What you have to do
Convert each line of the listing below into a string in a JSON list, skipping blank lines and leaving out the pictures.

Records provided
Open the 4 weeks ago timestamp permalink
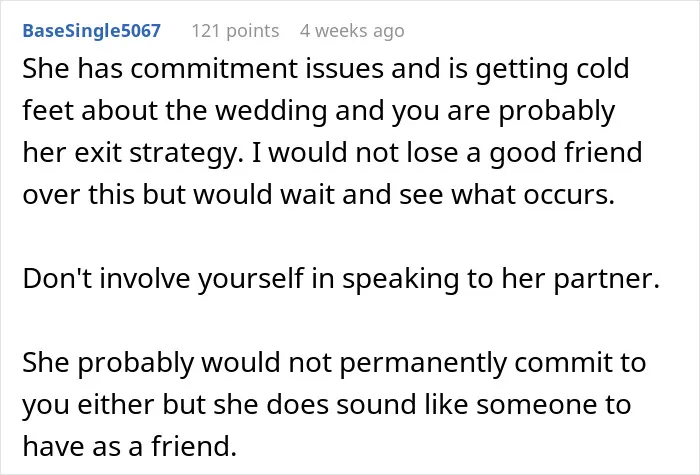tap(352, 31)
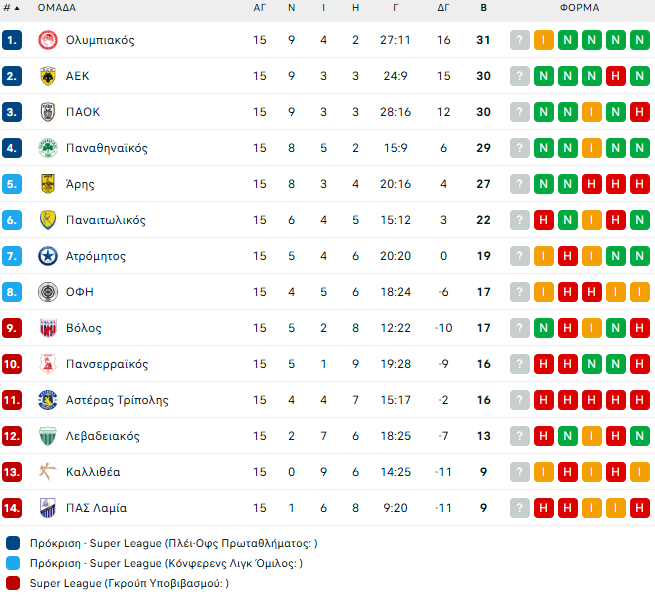Click the Asteras Tripolis logo

pyautogui.click(x=47, y=400)
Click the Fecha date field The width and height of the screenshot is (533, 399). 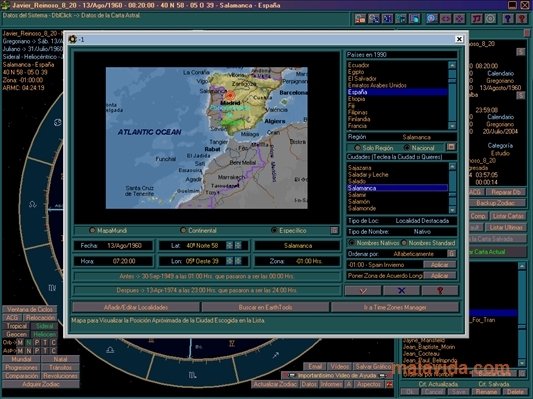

Completed task
[
  "Open the 4 weeks ago timestamp permalink",
  "tap(352, 31)",
  "Click the Asteras Tripolis logo",
  "pyautogui.click(x=47, y=400)",
  "Click the Fecha date field The width and height of the screenshot is (533, 399). "
]